━━ GIVEN PASSAGE

The most beautiful stranger you know

get over yourself

Mate, I don’t have the balls either, but I’ve found if I ask then it’s a funny story, if I don’t then I beat myself up for a few days. Go for it, just be subtle.

Good one Walloon .

Mr Sloane thanks you, in absentia. :wink:

I don’t remember when it started–probably early 2004. But I don’t remember ever noticing her for the first time. As far as I can recall, she was always there. She’d take the same bus as me. Whenever she boarded and started looking around for a seat, I’d notice them.

Those eyes.

Words simply cannot describe how incredible her eyes were. I could describe them as ‘deep blue’, but that could be misleading because some of you might read ‘deep’ as ‘dark’. They weren’t dark. They weren’t particularly pale or anything, but my God were they deep! Every time I saw them I’d find myself drawn into them. I’d lose myself in them.

Until she looked in my direction. Then my survival instinct would kick in and I’d look away. I knew that if our glances ever met, she’d suck out my soul. I’d tell myself that I’d broken the gaze to stop her from discovering that some creep on the bus was always staring at her. But deep down I knew that the soul-sucking was the real reason.

To be honest, I can’t really remember many of her other features. I think she was short and slightly built. I do remember that her hair was wavy, incredibly black, and didn’t quite make it to her shoulders. But I only remember her hair because its blackness emphasised her eyes so perfectly. Her eyes didn’t need any emphasis at all. Yet it was there. I hope you can now see the conundrum I was in.

I’d occasionally see her around the campus. I had no idea what she studied. Obviously not computer science, because I’d see her a lot more if that was the case. Besides, beautiful girls don’t take computer science (well, apart from all the female computer scientists on the Dope :)). I’d fantasise that she was a fine arts student. Her amazing eyes taking in the world around her for inspiration. Or maybe a chemist. Every exquisite detail of her eyes magnified by the safety goggles as she held up a beaker, studying the colour of the liquid within. I tried to avoid thinking about her taking accounting. The beauty of her eyes wasted on the numbers on the desk in front of her. But even then, I knew she’d have to look up sometime. And share her eyes with the world.

━━━━

◆ STATED PROBLEM 1
In the post about the woman on the bus, how is her hair described?
◆ STATED PROBLEM 2
Pick up the post about the woman on the bus after its last sentence and keep writing in the same voice.

━━ SUPPLIED INFORMATION

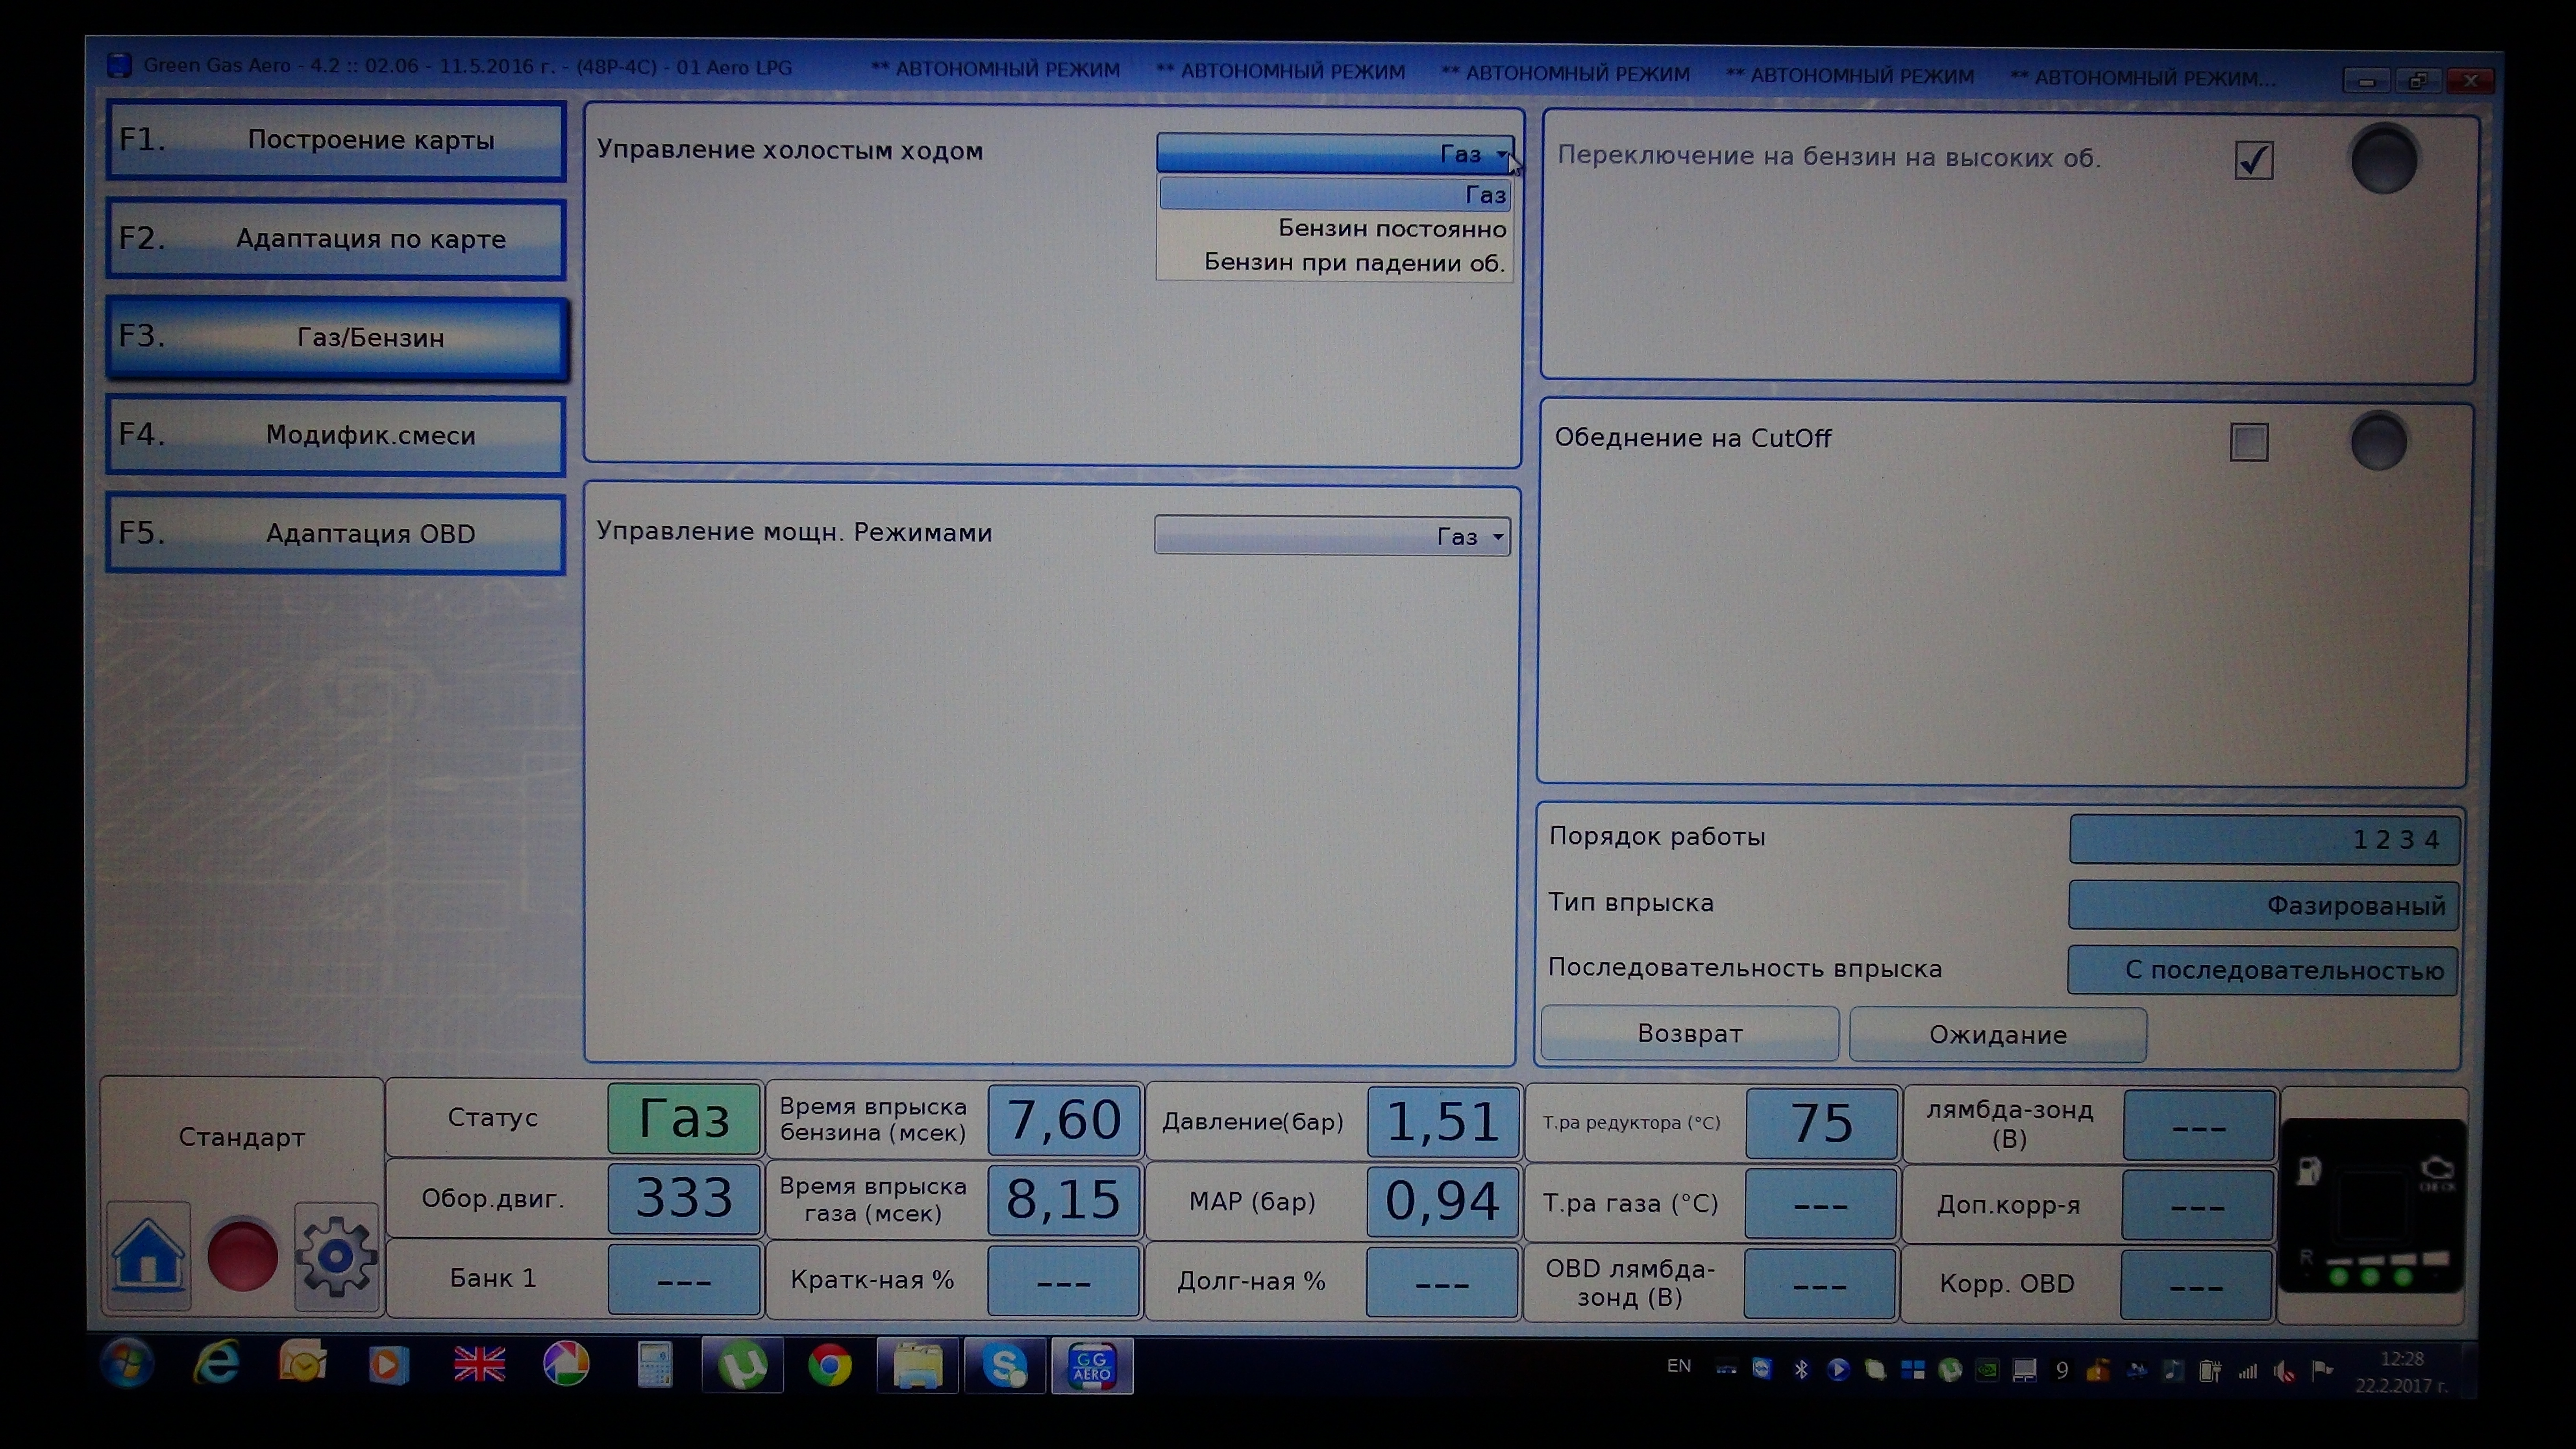Switch to F4 Модифик.смеси section
This screenshot has width=2576, height=1449.
tap(336, 435)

━━━━

◆ RESULT 1
Her hair was wavy, incredibly black, and didn't quite reach her shoulders.

◆ RESULT 2
One day while on campus, our paths happened to cross. She was looking in my direction. Which was a sensible thing to do, since I was right in front of her and she probably wanted to avoid walking into me. I was looking towards my destination, occasionally glancing at her to make sure my peripheral vision wasn’t playing up.

Wait a second. Is that a smile? Is she smiling at me?

She was definitely smiling at something. And I was pretty sure her eyes (which, in case I haven’t mentioned, were gorgeous) were cast in my direction. But I couldn’t be sure. Maybe she was smiling at something funny she saw on TV last night. But I had to do something. Time was running out. In a few seconds, she’d be behind me. My brain kicked into overdrive. In retrospect, I think I must have been pretty switched on that day, because I still can’t think of a better response than the one I gave. I smiled back.

A few months later, while I was still riding on that smile, we came across each other again. This time round I was braver, and I managed to affix my stare to the edge of her iris. Even though she was looking right at me! Of course, I didn’t dare venture near her pupils. I was brave but not an idiot. She smiled again, more broadly than the last time. I have no idea how, but that smile seemed to make her already perfect eyes even more amazing. Remembering the success of last time, I smiled back. Then it happened.

“Hi.”

That soft, sweet, delicate voice eminated from her mouth, quietly but unmistakably. My heart rate tripled.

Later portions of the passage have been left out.